> **Your task**: Recast the lines of the listing from the one containing "Click left arrow of screenshot strip" through the end as a JSON list of strings, one string per line. Skip blank lines and leave the pictures out.

[Target pointing data]
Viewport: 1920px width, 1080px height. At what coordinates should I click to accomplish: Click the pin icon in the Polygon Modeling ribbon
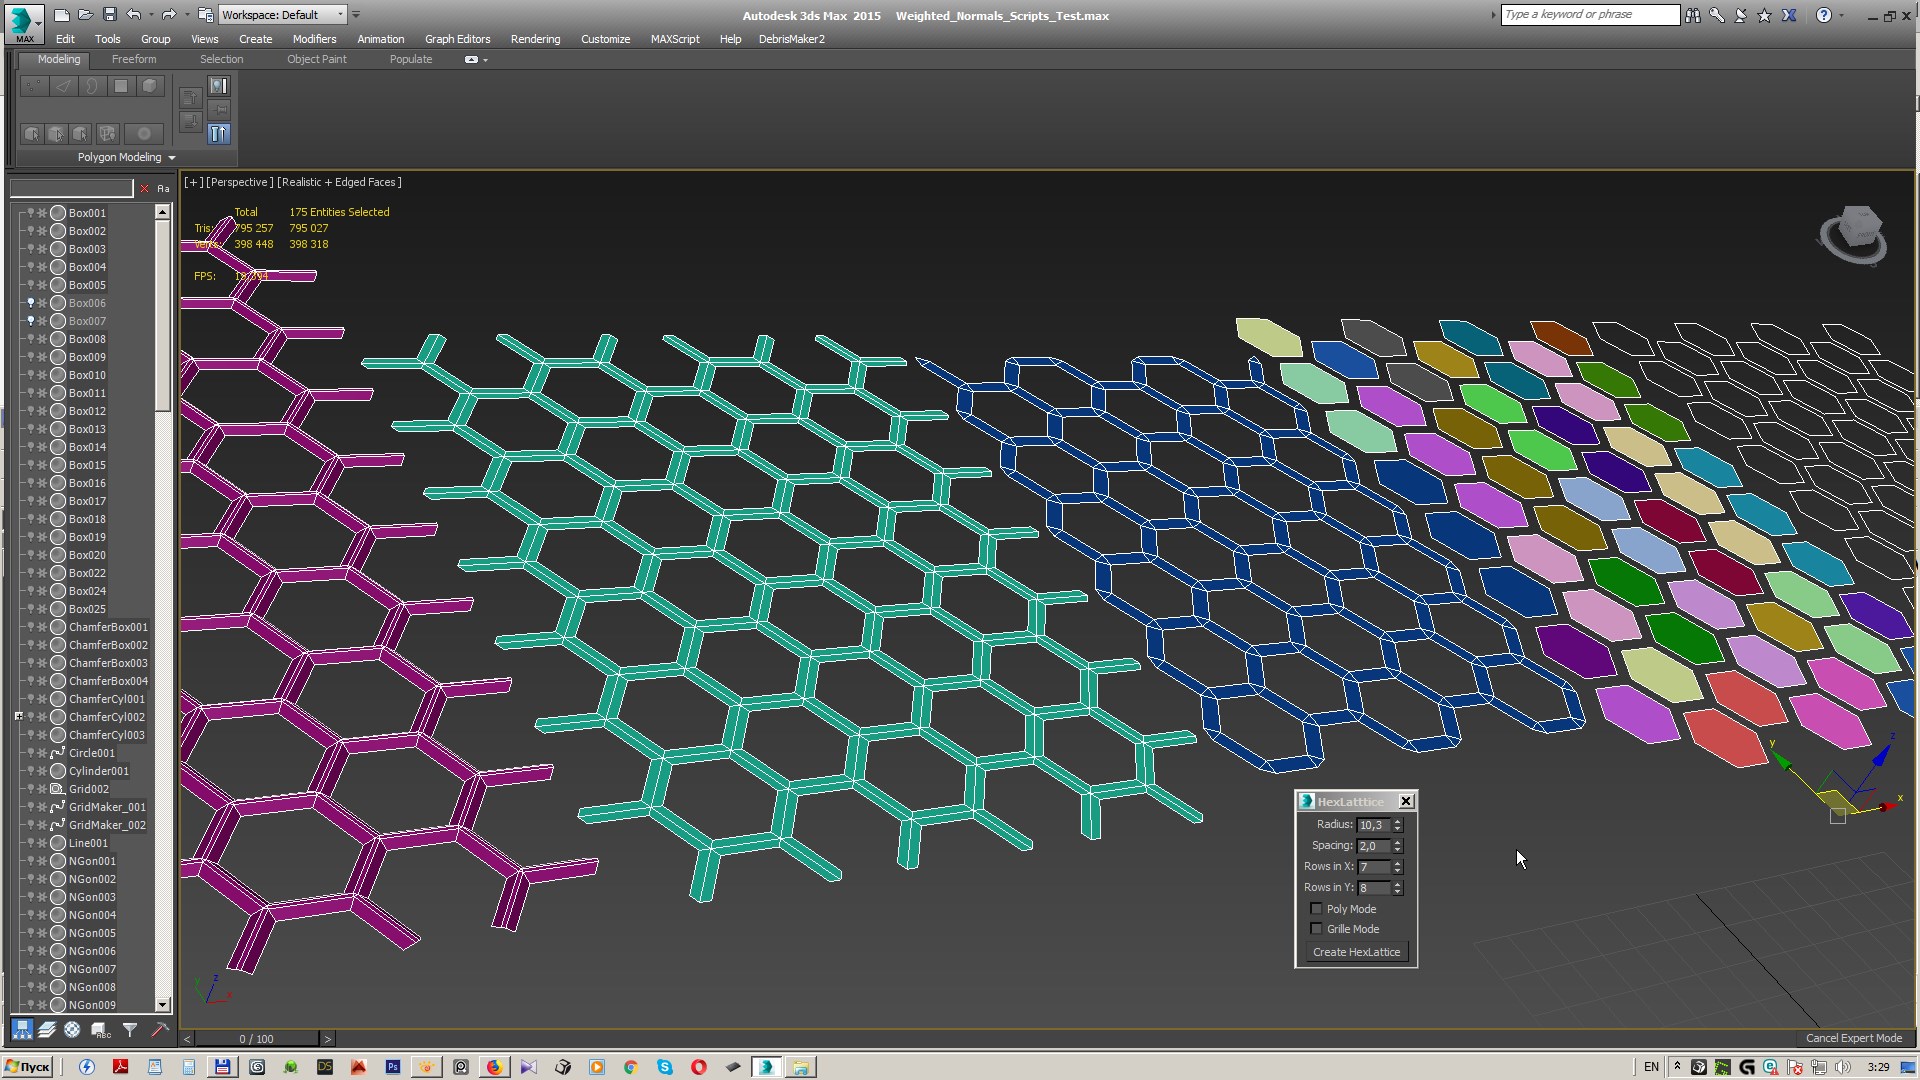tap(219, 109)
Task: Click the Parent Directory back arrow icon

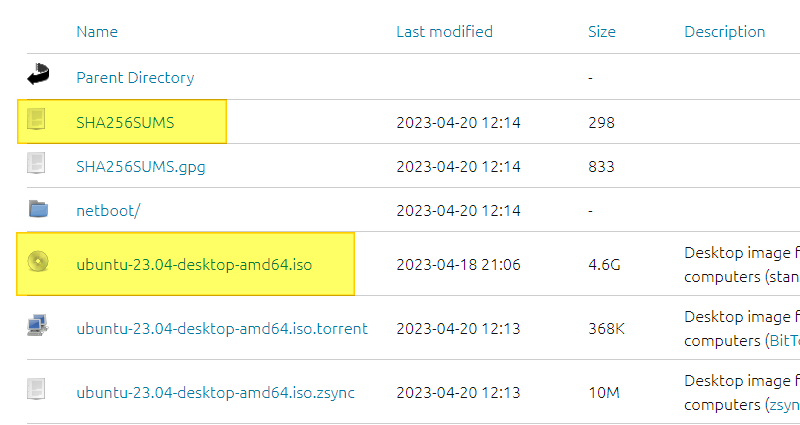Action: 38,75
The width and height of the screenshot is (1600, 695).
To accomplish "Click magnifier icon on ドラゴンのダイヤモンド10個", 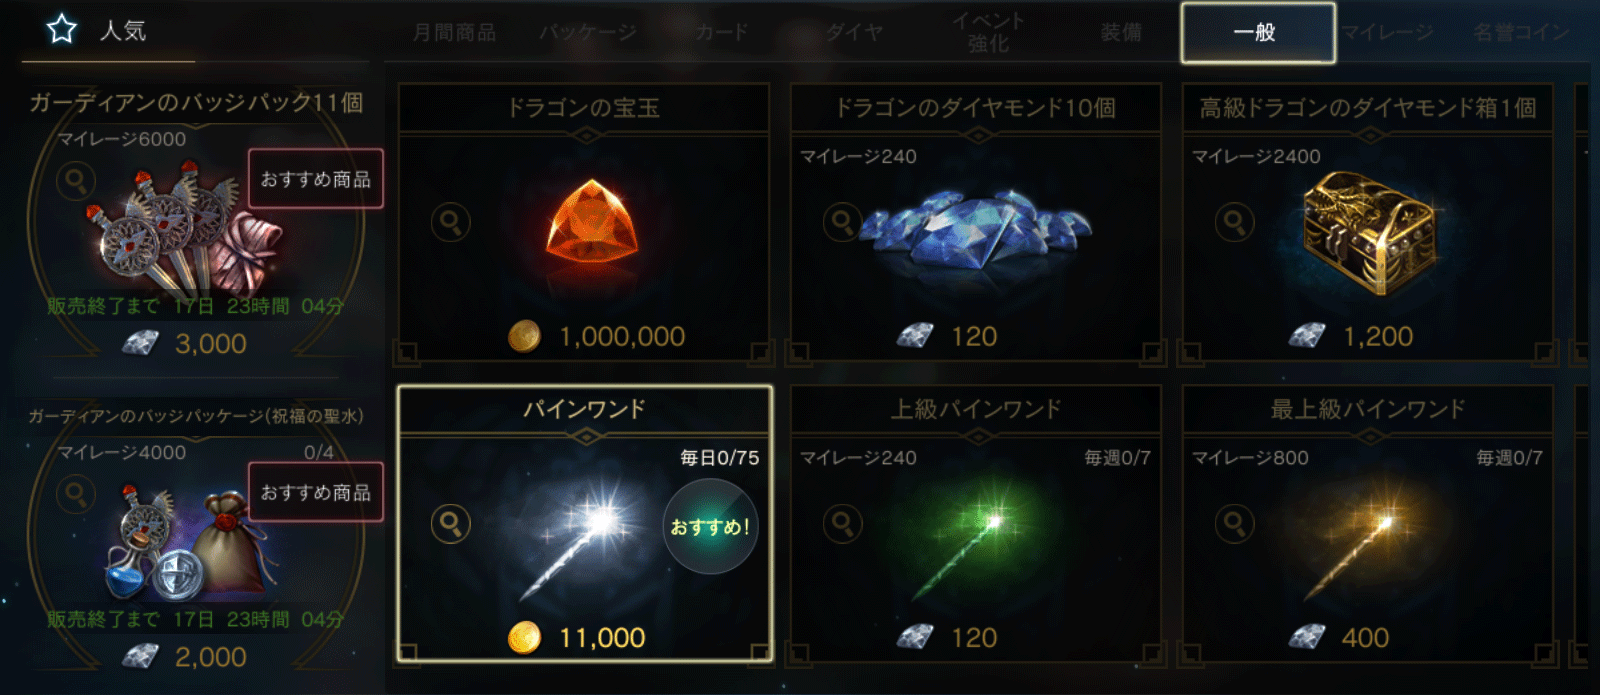I will [842, 222].
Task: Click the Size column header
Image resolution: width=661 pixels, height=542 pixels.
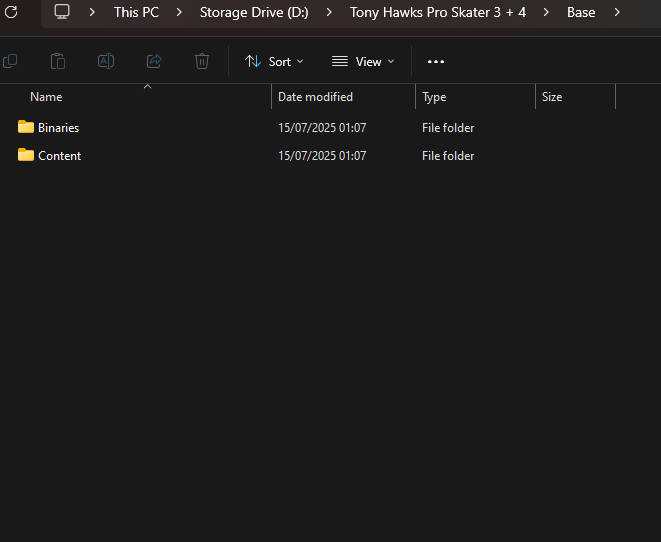Action: (552, 97)
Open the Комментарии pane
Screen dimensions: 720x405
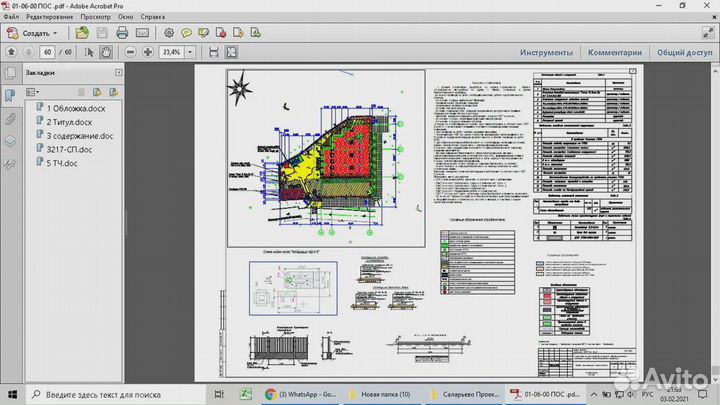pyautogui.click(x=614, y=52)
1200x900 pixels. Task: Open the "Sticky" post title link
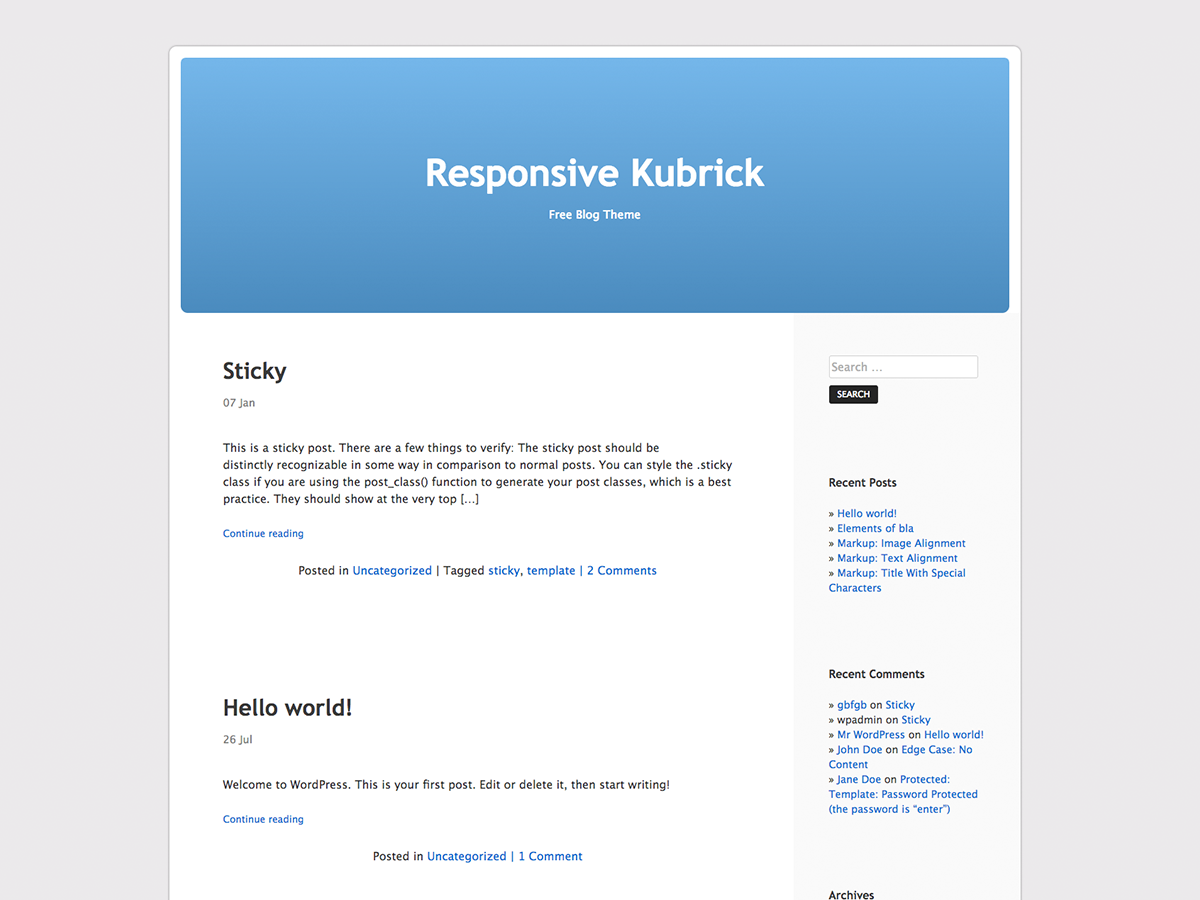[x=254, y=371]
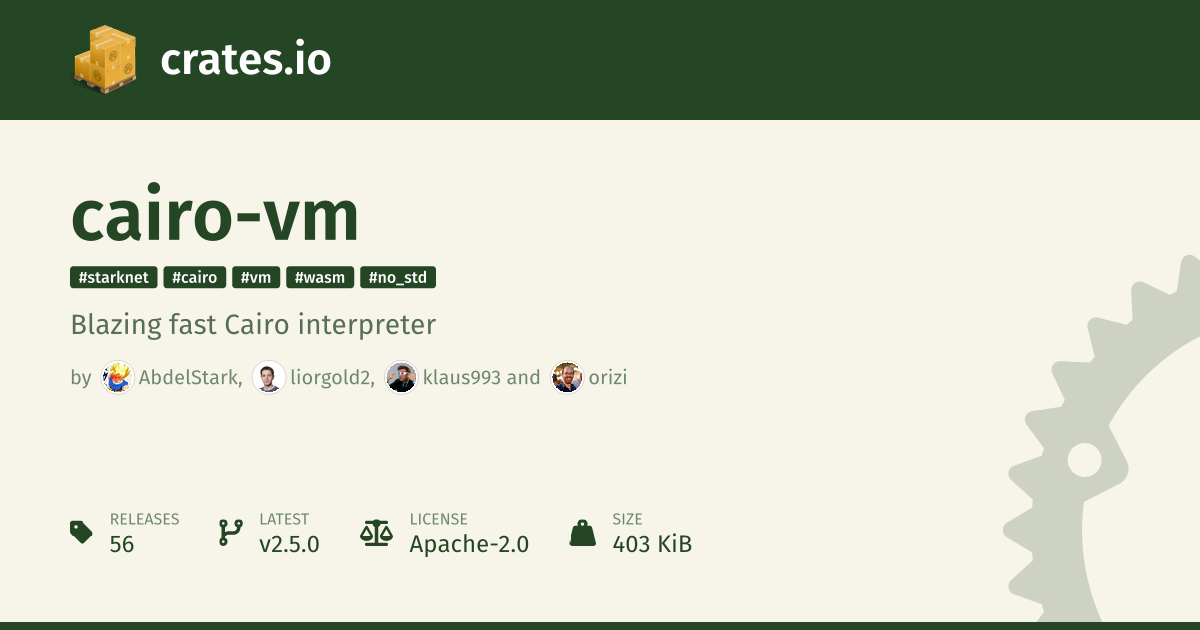Click liorgold2's avatar image
Screen dimensions: 1200x630
tap(269, 377)
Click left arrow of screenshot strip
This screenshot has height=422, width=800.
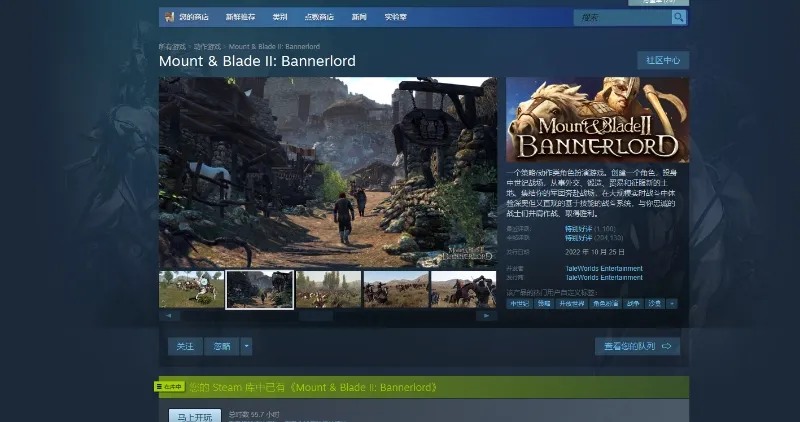pos(167,315)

> **Completed task**:
[
  "Click left arrow of screenshot strip",
  "This screenshot has height=422, width=800.",
  "pos(167,315)"
]